Most of the websites consist of a number of parts. Depending on the style and tasks of a website, there may be more less of these design parts, but they usually include the following:
- header - the upper part of a page
- main content - the part containing the topical information of a website
- footer - the lower part of a page
- navigation - a design tool that allows user to go from one part of a website to another
A header is the upper part of a web page. A header is usually separated from all the other parts of the design. It mainly contains information that is meant to be demonstrated first, which attracts attention and encourages users to read further. Besides that, it contains the main tools for the effective use of a website, such as navigation, language selection panel, authorization forms, etc.
The main content of a web page is the topical information of a website. The one which is the object of the whole site. The main content may also include additional information, such as advertising banners. It can also be divided into the main and additional parts, which is achieved by using certain design tools, e.g. columns of different widths.
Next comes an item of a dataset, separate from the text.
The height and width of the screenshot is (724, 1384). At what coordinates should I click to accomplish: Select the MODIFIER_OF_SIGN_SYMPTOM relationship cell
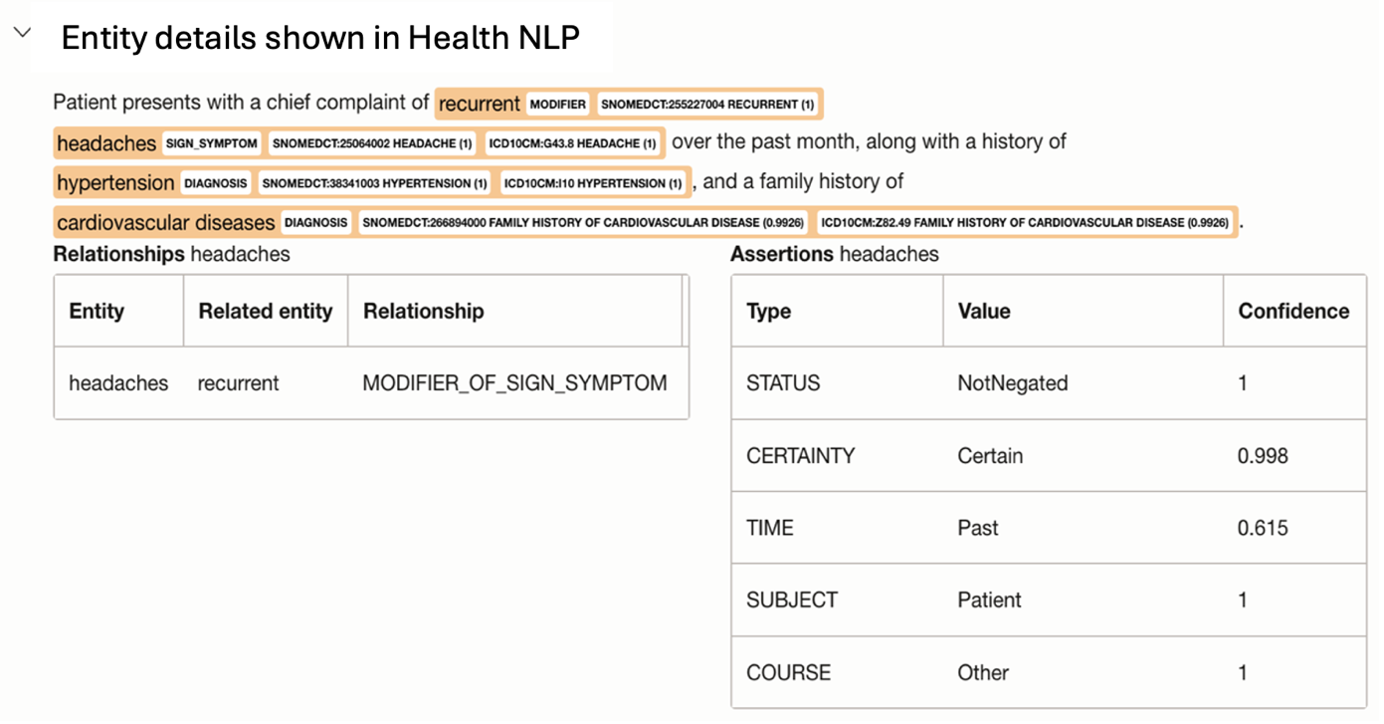[x=514, y=383]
A footer is the lowest part of web page. It usually contains information that is not essential for a user from the very beginning, but which may become useful after reading through the main content. This may be an additional menu, a call to action element that encourages a client to buy the product in question, or links to the newest blog entries that allows a user to stay on the website for a little longer.
A navigation is a web design tool that allows users to move from one part of a website to another in a fast and effective way. Navigation removes the necessity to know the URL of each section, and this is the primary reason why websites without some sort of navigation almost don't exist - they would be impossible to use with any degree of efficiency. A navigation may be implemented both as a menu or links.
A menu is a group of hyperlinks that usually represent the sections of a website. Each link bears the name of a relevant section. Menus can include additional menus that also indicate the hierarchy of these sections. Menus are most often stylized in their own way, that is, distinct design tools are applied to them.
A hyperlink navigation is a type of navigation that uses scattered, ungrouped links in order to ensure paths between different sections of a website. In this case a link can be placed upon words from the main content, an icon or an image that are thematically related to the section they lead to. Hyperlinks are usually stylized in a distinct way, but this special design is not complicated, otherwise texts that contains such links do not look balanced.